# PAGE TEXT
(begin)

If `$(Y,X)$` are multivariate normal:

`$$\left(
\begin{array}{c}
Y\\
X\\
\end{array}
\right)
\sim N \left( \left(
\begin{array}{c}
\mu_Y\\
\mu_X\\
\end{array}
\right)
,
\left(
\begin{array}{c}
\Sigma_{YY} & \Sigma_{YX}\\
\Sigma_{XY} & \Sigma_{XX}\\
\end{array}
\right)
\right)$$`

If you have normal random vectors, affine functions such as `$Y=a+BX$` are multivariate normal.

Theorem: `$X \sim N(\mu,\Sigma)$` and `$Y=a+BX$`, then `$Y \sim N (a+B\mu, B\Sigma B')$`

Multiplying a normal random variable by a matrix `$B$` and adding a constant `$a$` does not alter its normality, only its mean and covariance.

(end)

# PROVIDED DATA

(begin)

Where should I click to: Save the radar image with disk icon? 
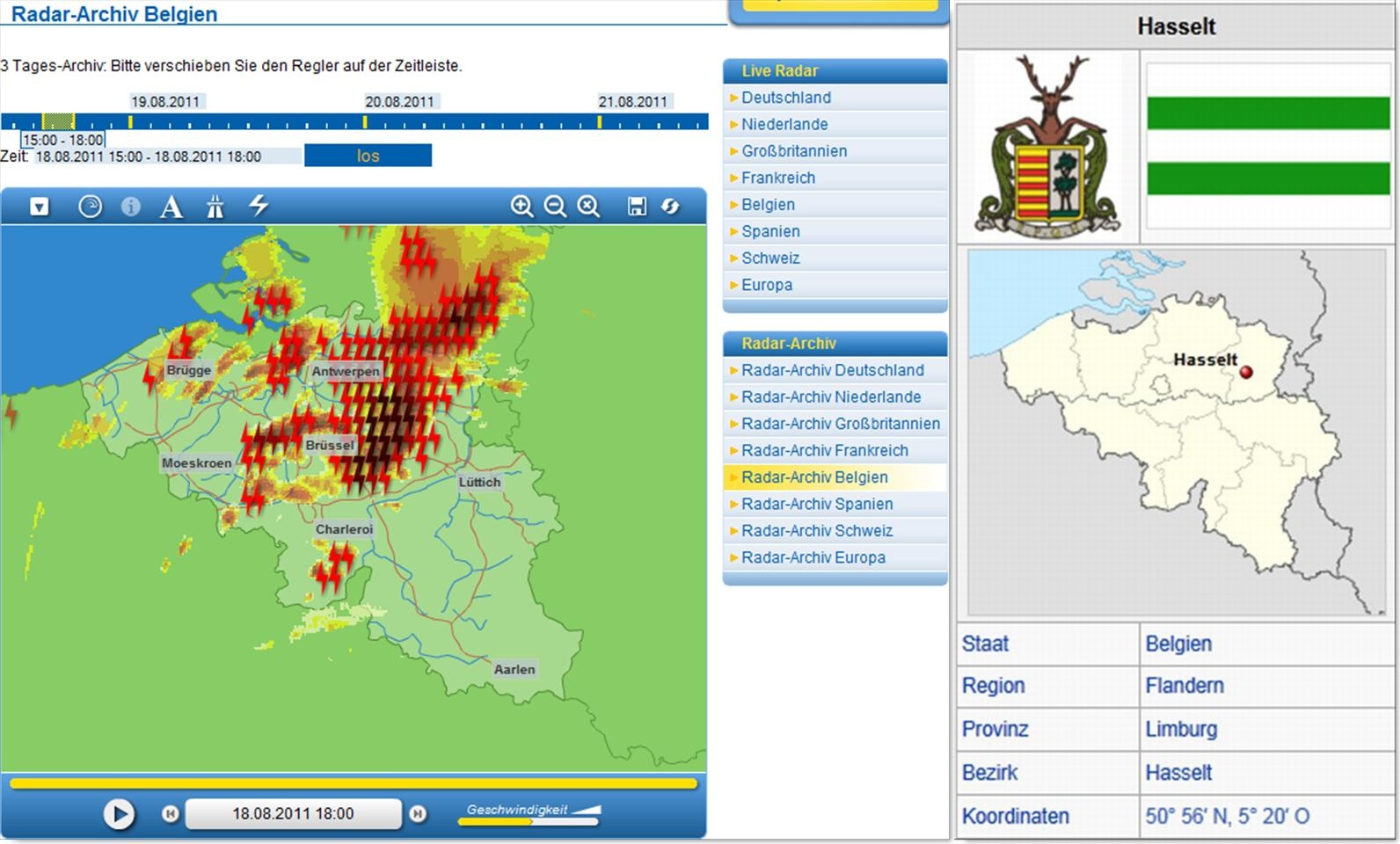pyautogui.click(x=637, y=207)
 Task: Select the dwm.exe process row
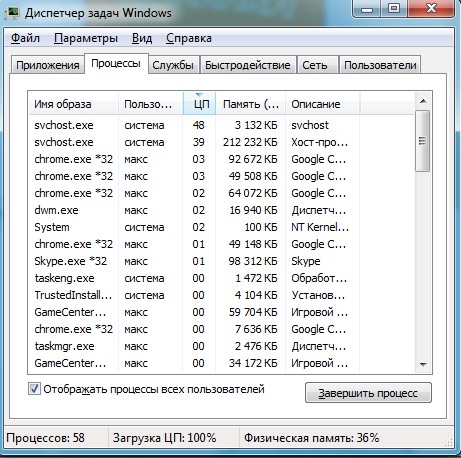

(end)

# THE TASKS
1. Based on the passage on multivariate normal vectors, decide whether each statement holds: (a) an affine function of a normal random vector is multivariate normal; (b) multiplying a normal random variable by a matrix B changes its normality; (c) the theorem gives Y the covariance B Σ B'. Answer yes or no for each and quote the deciding words.
2. Answer each question from the passage on multivariate normal vectors:
(a) What are the two entries of the mean vector in the joint distribution of (Y, X)?
(b) Which block stands in the lower-right position of the covariance matrix?
(c) According to the theorem, what is the mean of Y?
Answer from the passage on multivariate normal vectors alone, not from the data.

# RESPONSES IN ORDER
1.
(a) Yes: "affine functions such as `$Y=a+BX$` are multivariate normal"
(b) No: "does not alter its normality, only its mean and covariance"
(c) Yes: "then `$Y \sim N (a+B\mu, B\Sigma B')$`"

2.
(a) μ_Y and μ_X
(b) Σ_XX
(c) a + Bμ